Robert Blatchford (1893)

The Labour Conference

Source: The Clarion, Saturday 21 January 1893, p. 5
Note: The conference described was the first conference of the Independent Labour Party. It also described sympathetically in some of the commercial press, including the Glasgow Herald.
Transcription: by Graham Seaman for MIA, January 2021

There has been so much written about the initial conference of the Independent Labour Party at Bradford by pressmen who neither understand nor sympathise. with the movement, that perhaps a few words from one who does understand it and does sympathise with it may be useful. I propose, therefore, to devote a little space to a consideration of one or two prominent features of the present situation.

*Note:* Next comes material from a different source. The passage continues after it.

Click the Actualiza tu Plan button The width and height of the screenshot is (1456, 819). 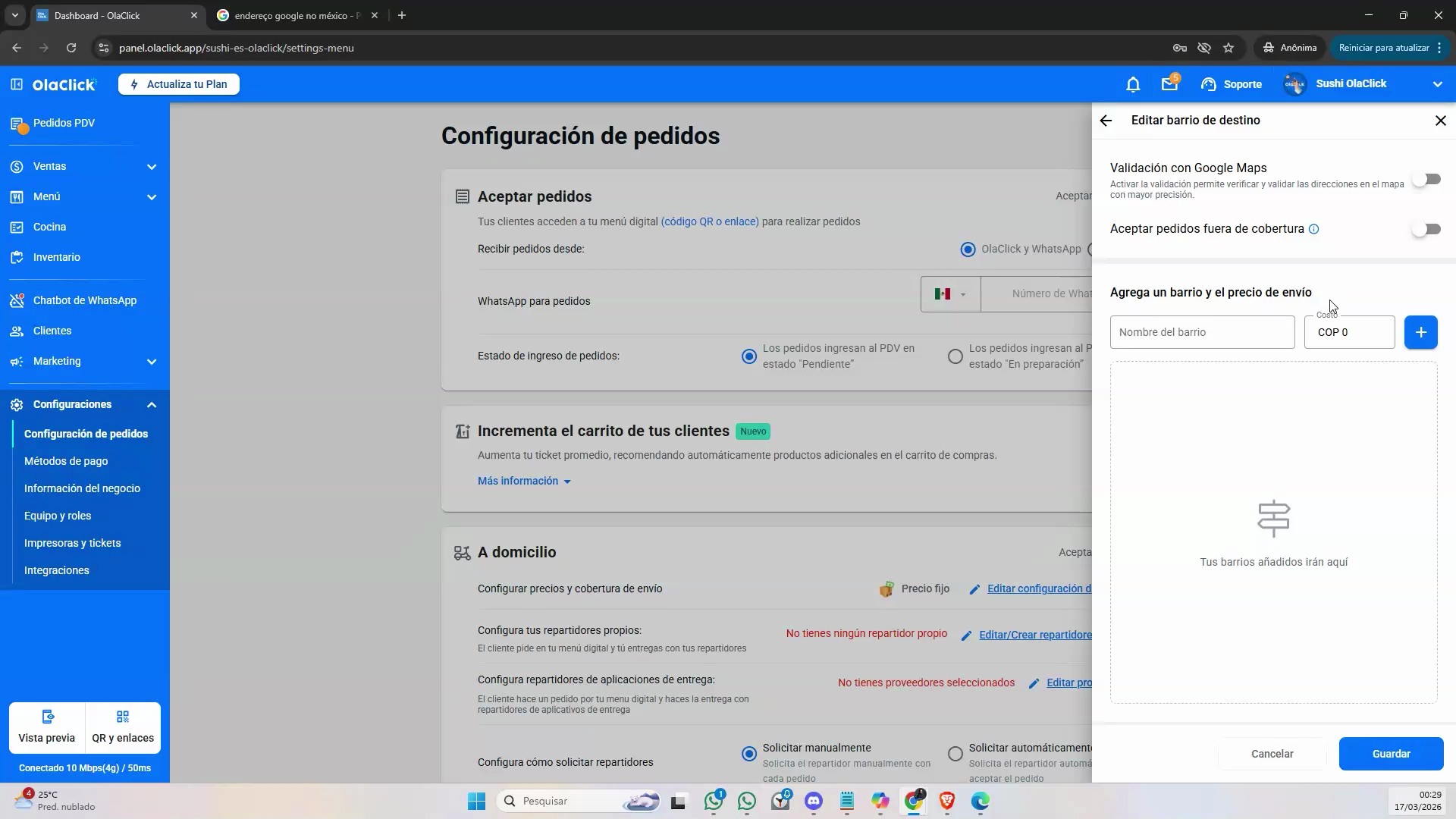179,84
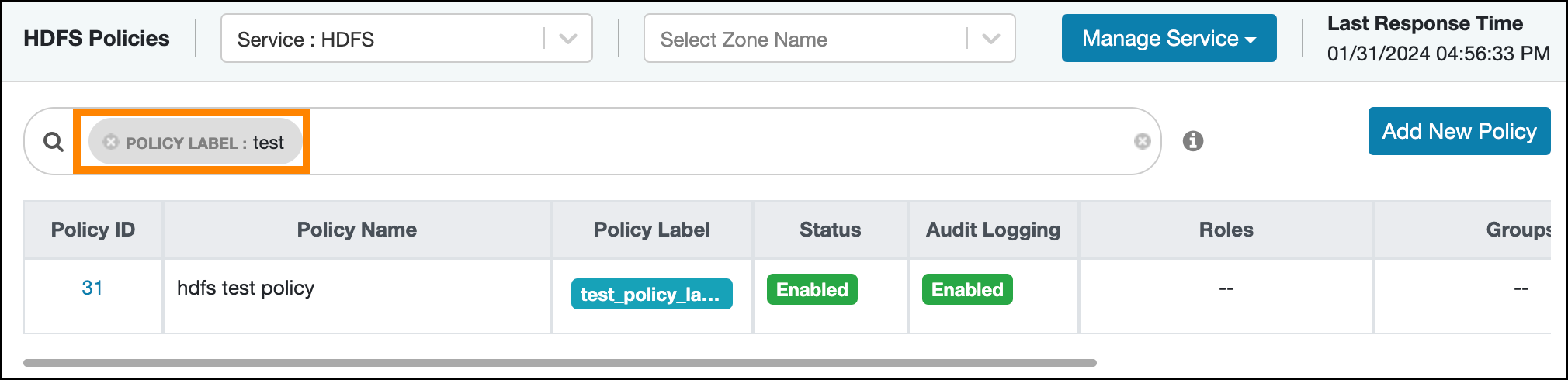Click the horizontal scrollbar below the table
1568x380 pixels.
(559, 362)
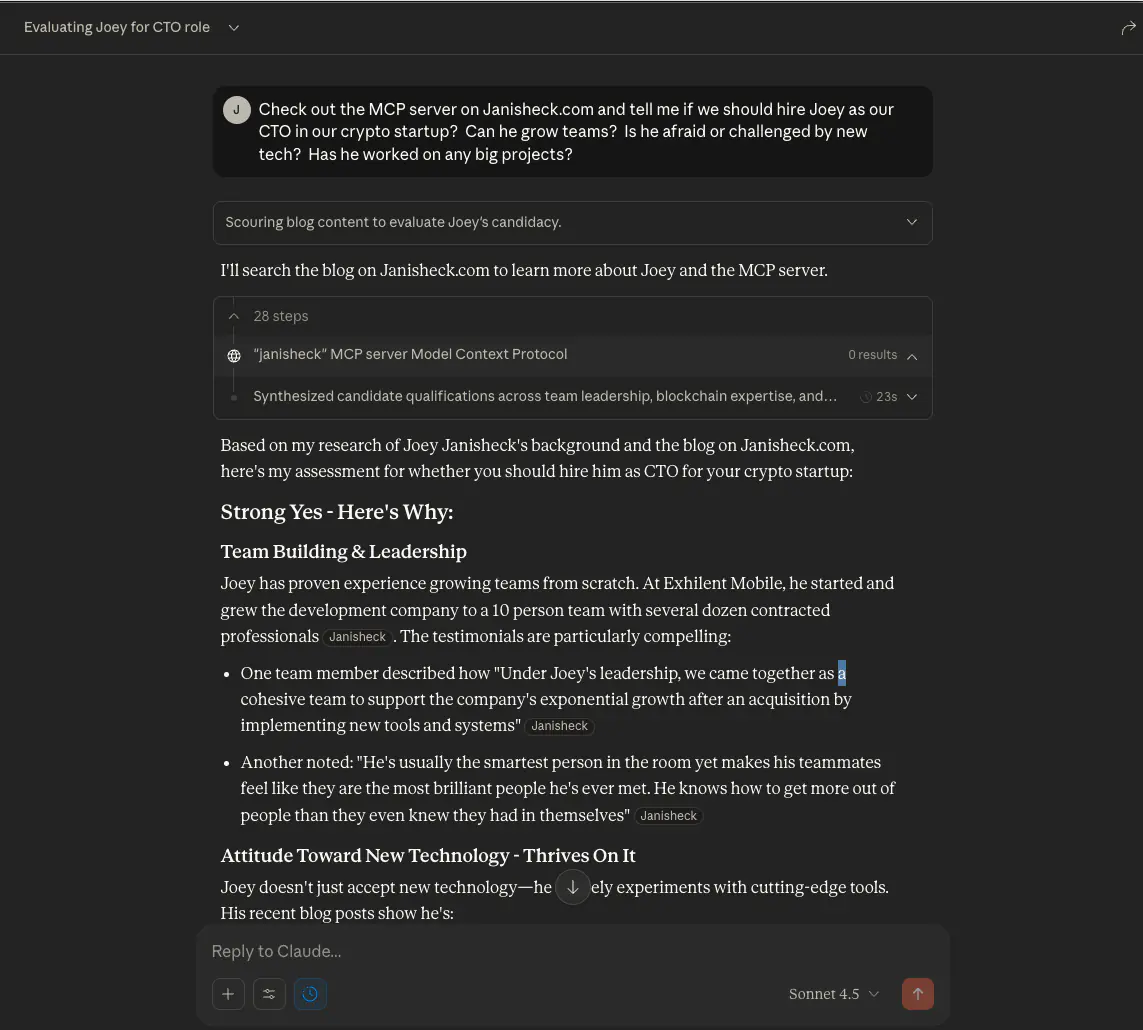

First of all let me congratulate our Bradford friends upon their progress. Little wore the a year ago we wore told that the Bradford Labour Party consisted of seven men. It now consists of one of the strongest local organisations in Great Britain. It polled nearly three thousand votes in one division for Ben Tillett, and it will certainly return one or more Labour members to Parliament at the next election. If all the other towns of this country were as far advanced as Bradford, the Labour Cause would be as good as won.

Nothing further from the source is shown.